Les espaces estuariens de la Gironde sont à la fois des espaces naturels dominés par l’eau et des espaces que les hommes ont cherché à maîtriser, c’est-à-dire qu’ils les ont aménagés ou partiellement artificialisés. L’estuaire est composé de segments juxtaposés et de micro-espaces vécus, unifiés par une même crainte face à la puissance destructrice du flux, une même peur de l’inondation ou de la submersion, unifiés par des gestes répétés depuis des générations pour gérer collectivement la maîtrise de l’eau, unifiés par des pratiques sociales, économiques et culturelles qui contribuent à une identité estuarienne, dont la gastronomie est une plaisante facette. Il est bien un et multiple à la fois…
Cinq estuaires
En aval, le premier estuaire (1) se situe à l’embouchure océanique et correspond à un ancien golfe marin.
Le deuxième est une zone intermédiaire (2) marquée par les crues fluviales et les marées océaniques.
Le troisième correspond, d’un point de vue géomorphologique, à un ancien delta intérieur avec des îles et le verrou de Blaye (3).
Au-delà du bec d’Ambès, le quatrième correspond à l’estuaire de la Garonne avec un seul méandre à Bordeaux (4) qui a donné son nom au port de la Lune, et avec une marée dynamique qui remonte jusqu’à La Réole.
Enfin, l’estuaire de la Dordogne, qui passe à Libourne (5), fleuve plus puissant que la Garonne et beaucoup plus méandreux, où l’onde de marée atteint seulement Pessac-sur-Dordogne et Coutras sur l’Isle, son affluent.

[1] | Slikke et schorre sont des termes d’origine hollandaise : la slikke correspond à la partie basse de la vasière recouverte à chaque marée, quand le schorre, colonisé par des plantes adaptées au sel, n’est inondé qu’aux grandes marées.
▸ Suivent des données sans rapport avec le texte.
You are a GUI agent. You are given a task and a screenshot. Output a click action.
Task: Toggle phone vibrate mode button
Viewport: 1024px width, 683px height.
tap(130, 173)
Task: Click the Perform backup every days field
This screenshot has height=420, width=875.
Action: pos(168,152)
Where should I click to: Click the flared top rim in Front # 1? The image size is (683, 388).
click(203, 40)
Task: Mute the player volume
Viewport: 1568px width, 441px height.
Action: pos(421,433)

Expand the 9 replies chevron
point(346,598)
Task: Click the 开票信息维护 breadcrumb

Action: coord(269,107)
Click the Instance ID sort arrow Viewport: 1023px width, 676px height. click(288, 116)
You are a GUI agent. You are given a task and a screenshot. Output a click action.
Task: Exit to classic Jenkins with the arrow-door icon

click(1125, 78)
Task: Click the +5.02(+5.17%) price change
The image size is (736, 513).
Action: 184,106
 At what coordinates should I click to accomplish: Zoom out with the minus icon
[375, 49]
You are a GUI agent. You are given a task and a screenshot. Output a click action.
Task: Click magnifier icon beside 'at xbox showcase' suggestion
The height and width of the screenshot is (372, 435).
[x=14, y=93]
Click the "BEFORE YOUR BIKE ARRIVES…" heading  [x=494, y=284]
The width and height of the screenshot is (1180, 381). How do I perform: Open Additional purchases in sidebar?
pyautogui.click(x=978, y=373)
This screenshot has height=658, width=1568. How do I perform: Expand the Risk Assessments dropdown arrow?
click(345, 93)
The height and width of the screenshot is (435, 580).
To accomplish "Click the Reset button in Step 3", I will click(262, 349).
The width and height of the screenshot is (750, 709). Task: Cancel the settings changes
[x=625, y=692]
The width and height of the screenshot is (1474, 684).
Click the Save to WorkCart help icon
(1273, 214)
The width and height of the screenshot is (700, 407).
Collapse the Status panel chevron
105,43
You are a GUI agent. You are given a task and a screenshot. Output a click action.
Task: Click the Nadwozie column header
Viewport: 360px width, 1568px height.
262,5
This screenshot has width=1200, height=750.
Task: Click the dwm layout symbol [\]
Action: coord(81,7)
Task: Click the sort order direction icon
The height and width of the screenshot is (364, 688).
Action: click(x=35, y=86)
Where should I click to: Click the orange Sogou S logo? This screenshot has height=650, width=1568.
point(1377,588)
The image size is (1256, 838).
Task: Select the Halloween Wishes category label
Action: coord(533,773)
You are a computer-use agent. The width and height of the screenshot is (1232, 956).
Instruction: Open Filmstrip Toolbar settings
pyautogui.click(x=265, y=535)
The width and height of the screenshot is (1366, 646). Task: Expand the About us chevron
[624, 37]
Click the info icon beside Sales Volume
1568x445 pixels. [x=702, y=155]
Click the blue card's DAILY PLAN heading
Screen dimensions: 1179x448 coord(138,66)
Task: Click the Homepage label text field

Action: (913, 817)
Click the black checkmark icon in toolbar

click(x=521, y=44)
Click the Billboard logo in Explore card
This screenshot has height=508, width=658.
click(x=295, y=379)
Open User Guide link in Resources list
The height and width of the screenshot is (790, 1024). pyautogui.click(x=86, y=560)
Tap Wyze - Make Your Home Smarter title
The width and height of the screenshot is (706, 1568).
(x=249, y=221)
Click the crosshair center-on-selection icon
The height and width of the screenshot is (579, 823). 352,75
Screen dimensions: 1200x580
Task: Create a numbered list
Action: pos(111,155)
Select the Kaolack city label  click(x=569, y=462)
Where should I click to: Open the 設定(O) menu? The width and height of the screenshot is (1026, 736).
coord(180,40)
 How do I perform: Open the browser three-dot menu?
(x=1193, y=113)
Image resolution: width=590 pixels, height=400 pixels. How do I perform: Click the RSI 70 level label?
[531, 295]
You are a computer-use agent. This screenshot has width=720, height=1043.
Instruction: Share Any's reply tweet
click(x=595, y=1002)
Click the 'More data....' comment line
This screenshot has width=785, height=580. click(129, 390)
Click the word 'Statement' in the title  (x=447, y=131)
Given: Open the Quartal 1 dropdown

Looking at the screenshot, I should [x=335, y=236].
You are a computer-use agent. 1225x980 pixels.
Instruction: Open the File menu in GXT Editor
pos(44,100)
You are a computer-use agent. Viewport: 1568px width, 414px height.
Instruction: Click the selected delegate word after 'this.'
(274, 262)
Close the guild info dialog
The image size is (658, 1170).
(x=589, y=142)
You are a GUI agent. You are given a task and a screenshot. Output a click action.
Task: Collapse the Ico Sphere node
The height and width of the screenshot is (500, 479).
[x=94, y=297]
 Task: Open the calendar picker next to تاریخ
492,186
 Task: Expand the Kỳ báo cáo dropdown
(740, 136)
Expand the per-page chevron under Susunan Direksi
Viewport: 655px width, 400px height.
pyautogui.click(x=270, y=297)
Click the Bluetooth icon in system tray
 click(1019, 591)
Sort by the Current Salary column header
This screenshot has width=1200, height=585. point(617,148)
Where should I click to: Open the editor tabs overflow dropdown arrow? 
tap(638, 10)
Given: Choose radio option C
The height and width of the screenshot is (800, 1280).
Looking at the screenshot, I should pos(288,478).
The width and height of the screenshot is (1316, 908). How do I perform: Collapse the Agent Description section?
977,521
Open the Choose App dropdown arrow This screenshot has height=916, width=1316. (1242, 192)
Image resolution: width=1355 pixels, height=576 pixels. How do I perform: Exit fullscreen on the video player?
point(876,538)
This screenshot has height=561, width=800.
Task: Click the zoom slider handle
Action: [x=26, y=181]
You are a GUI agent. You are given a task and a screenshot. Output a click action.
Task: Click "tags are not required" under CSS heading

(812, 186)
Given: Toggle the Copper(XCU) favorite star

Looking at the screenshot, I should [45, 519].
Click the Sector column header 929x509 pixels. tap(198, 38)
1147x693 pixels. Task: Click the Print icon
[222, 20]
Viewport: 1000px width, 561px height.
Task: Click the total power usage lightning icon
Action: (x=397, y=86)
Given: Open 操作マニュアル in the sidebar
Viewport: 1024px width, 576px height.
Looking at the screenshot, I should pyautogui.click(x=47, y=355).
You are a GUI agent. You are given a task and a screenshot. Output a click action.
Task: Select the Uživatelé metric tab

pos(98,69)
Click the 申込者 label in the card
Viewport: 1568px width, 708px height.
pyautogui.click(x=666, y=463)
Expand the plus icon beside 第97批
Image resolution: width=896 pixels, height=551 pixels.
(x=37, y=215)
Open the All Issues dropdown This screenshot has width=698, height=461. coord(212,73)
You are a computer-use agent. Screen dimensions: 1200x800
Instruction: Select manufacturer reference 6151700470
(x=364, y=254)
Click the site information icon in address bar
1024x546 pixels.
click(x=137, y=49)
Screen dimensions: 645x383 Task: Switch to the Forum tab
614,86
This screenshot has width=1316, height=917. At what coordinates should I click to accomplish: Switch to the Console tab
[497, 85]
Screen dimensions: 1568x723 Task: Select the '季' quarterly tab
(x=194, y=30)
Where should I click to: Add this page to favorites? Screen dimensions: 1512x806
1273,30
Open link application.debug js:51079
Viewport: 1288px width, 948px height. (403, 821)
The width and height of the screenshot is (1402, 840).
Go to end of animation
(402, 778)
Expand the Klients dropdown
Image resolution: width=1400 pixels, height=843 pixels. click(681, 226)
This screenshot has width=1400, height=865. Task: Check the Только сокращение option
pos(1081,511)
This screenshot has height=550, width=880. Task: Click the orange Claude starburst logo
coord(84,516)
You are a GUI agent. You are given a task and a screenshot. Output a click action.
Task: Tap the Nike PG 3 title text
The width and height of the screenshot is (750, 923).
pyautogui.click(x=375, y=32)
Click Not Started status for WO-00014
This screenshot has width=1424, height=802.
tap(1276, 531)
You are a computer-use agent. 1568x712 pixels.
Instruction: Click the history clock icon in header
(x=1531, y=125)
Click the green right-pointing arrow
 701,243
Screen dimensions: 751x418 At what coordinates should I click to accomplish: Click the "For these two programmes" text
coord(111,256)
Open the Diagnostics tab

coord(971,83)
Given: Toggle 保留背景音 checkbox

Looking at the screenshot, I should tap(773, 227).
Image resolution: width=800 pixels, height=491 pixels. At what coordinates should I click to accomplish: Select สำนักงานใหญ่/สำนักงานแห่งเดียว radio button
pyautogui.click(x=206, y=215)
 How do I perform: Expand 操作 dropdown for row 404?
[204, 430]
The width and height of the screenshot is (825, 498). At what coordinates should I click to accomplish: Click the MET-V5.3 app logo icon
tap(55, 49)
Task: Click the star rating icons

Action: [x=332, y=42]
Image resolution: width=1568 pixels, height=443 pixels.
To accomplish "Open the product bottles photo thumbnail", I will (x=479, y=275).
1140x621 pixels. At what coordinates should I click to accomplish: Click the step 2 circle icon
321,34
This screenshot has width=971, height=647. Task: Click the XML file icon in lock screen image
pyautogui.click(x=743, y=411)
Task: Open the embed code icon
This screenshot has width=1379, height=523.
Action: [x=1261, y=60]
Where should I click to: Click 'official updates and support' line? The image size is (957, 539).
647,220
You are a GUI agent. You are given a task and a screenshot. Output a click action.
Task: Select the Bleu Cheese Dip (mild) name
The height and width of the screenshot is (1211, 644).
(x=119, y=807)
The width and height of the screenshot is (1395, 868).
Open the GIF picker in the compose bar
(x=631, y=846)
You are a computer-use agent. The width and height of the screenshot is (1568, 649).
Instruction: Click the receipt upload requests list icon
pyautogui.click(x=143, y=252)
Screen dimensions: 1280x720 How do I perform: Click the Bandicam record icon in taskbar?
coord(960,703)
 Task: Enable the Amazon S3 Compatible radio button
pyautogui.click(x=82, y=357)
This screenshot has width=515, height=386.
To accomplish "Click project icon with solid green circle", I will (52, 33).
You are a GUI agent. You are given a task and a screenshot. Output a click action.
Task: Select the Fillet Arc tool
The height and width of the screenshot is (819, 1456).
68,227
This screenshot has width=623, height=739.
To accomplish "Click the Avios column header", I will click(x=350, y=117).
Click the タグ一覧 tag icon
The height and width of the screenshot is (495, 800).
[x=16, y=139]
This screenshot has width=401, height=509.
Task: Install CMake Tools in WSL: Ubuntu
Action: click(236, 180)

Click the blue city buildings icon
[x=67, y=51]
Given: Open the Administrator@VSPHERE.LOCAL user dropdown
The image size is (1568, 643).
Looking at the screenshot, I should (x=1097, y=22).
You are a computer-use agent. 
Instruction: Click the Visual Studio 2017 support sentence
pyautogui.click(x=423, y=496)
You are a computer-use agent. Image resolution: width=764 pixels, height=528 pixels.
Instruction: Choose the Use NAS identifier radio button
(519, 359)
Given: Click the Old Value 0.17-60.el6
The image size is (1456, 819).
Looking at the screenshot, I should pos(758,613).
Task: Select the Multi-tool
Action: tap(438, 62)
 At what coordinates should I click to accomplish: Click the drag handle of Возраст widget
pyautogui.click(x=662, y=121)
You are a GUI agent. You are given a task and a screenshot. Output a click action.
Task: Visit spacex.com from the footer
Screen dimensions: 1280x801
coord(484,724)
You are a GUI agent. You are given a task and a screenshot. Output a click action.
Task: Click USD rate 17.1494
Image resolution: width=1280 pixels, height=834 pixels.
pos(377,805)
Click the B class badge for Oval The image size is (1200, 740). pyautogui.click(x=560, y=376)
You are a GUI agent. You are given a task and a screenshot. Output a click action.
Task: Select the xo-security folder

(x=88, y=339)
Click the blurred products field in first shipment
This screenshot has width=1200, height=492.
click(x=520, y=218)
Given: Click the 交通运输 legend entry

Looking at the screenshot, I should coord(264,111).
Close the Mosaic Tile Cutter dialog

La palus (ou palud) est un terme d’origine gasconne qui désigne d’anciens marais asséchés des bords de la Garonne ou de l’estuaire. Les marais tourbeux sont sur du bri flandrien, une argile bleue quasi imperméable.
[2] | Terme gascon qui évoque un petit ruisseau dans les marais ou un petit chenal dans l’estuaire, à sec à marée basse.